Your assignment:
From the Monday links post below, copy out word for word the passage starting with "Allied Artists' library" and going on through "John Wayne titles.".

Excerpt provided:
*****

Monday links: Ads on HD DVDs, Talent costs, Revver partnership, InDplay, and more...
- Also in the Times, a Laura Holson piece on Hollywood's new attempts to manage talent costs. It includes some interesting passages about how actors, directors, and writers are struggling to get paid for digital downloads of their work. She writes:
Hollywood is in the midst of a strategic shift. The average cost to make and market a movie has skyrocketed — to $96.2 million last year, from $54.1 million in 1995 — while lucrative DVD sales have flattened. Major film studios are fending off illegal piracy, which industry executives say accounted for $1.3 billion in lost revenue in the United States last year.
The growth of new media threatens to undermine traditional businesses, while studios are flummoxed about how to take advantage of the new opportunities they represent. And movies and TV also face tough new competition from video games and online social networking sites. Even cellphones have become a favorite diversion among the young.
As in so many other show business debates, money and control are at the heart of the matter. And without solutions to these problems in sight, relations between talent and the studios are more strained than ever.
- Revver and Creative Artists Agency have done a deal, according to The Hollywood Reporter. The gist, writes Andrew Wallenstein, is this:
CAA is expected to bring marketing opportunities and talent to the Web site, which has cut a distinctive figure in the anarchic viral-video world by compensating contributors through its syndication technology. The partnership is not exclusive to either company.
- inDplay, a content licensing marketplace here in the Bay Area, seems to finally be getting some traction, thanks to a deal with Allied Artists. The San Francisco Chronicle has the story. Gina Smith writes:
"The number of these films and TV shows and documentaries that could be available to the public and aren't is just staggering," said venture capitalist William Hearst. Along with Google chief executive Eric Schmidt, Hearst is giving angel funding to the Redwood City startup inDplay Inc., which hopes to solve this problem. "There are libraries and libraries of these films just sitting around lying fallow," Hearst said. "With inDplay, we hope to ... (create) a place where the library owners can broker deals with customers who want to license them." Hearst serves as a director of Hearst Corp., the company that owns The Chronicle.
Allied Artists' library will be the first big library to sign up with inDplay, a deal that is expected to be announced today. The huge library not only features the Robin Williams and Ingrid Bergman films, but seven lost shows from cult actor and director John Cassavetes, and more than 20,000 other titles. The company hopes that this kind of content will come in handy, for instance, if a cable channel wanted to do a weekend of Westerns. The Allied library includes 876 Westerns, including some little-known John Wayne titles.
- Time says that YouTube is the best invention of 2006. (Actually, it was invented in 2005. Keep up, Time!)
- Finally, DVGuru brought to my attention a new service offering to insert ads into video: Brightroll. (No relation to Brightcove.)

*****

Data to examine:
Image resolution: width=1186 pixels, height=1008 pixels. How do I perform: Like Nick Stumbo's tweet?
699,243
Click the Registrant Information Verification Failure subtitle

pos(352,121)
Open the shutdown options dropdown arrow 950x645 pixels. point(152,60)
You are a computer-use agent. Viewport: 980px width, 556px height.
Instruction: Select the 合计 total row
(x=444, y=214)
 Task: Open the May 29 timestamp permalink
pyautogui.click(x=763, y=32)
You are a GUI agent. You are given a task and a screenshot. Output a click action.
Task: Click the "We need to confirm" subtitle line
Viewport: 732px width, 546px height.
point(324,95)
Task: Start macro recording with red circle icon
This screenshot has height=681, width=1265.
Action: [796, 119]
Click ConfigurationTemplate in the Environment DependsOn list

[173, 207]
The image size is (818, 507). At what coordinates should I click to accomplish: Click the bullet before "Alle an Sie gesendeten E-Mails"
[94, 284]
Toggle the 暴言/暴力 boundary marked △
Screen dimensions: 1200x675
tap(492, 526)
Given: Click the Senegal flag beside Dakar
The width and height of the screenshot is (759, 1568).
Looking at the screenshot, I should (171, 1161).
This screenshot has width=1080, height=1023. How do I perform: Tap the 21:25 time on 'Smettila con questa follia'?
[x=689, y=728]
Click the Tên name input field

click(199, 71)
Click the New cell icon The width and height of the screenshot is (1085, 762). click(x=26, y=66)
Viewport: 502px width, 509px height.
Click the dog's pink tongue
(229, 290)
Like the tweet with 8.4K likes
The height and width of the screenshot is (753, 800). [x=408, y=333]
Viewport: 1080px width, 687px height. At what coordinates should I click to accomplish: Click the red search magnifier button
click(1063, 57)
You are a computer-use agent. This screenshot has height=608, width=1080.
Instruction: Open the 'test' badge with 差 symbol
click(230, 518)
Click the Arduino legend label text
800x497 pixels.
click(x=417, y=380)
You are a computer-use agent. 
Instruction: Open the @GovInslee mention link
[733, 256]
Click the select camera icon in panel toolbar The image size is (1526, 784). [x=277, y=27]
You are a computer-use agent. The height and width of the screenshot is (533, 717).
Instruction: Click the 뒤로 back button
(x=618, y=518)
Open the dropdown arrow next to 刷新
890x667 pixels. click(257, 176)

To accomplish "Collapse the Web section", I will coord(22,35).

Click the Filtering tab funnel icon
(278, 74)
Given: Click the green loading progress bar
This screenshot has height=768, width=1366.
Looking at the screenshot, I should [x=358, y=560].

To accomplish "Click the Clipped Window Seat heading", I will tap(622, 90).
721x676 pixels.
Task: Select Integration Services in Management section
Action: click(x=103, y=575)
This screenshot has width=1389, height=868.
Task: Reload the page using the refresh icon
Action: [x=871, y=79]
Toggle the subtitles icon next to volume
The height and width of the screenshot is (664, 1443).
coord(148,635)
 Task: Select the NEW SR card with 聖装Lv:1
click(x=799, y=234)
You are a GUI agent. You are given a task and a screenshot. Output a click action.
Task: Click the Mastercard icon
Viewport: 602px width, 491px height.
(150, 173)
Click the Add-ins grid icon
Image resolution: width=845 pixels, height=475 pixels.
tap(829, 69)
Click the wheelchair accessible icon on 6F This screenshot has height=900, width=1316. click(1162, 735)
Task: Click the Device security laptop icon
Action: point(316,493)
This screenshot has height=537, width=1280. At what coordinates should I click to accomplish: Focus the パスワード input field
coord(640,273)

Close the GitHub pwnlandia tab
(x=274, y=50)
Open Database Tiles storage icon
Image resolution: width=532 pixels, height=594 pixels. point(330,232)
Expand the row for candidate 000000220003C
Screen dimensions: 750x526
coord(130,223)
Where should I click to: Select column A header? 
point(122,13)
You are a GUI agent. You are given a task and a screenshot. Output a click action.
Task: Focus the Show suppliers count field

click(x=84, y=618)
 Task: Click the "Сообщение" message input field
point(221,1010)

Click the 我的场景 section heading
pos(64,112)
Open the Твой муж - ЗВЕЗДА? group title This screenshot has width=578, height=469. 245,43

*****

Written response:
Allied Artists' library will be the first big library to sign up with inDplay, a deal that is expected to be announced today. The huge library not only features the Robin Williams and Ingrid Bergman films, but seven lost shows from cult actor and director John Cassavetes, and more than 20,000 other titles. The company hopes that this kind of content will come in handy, for instance, if a cable channel wanted to do a weekend of Westerns. The Allied library includes 876 Westerns, including some little-known John Wayne titles.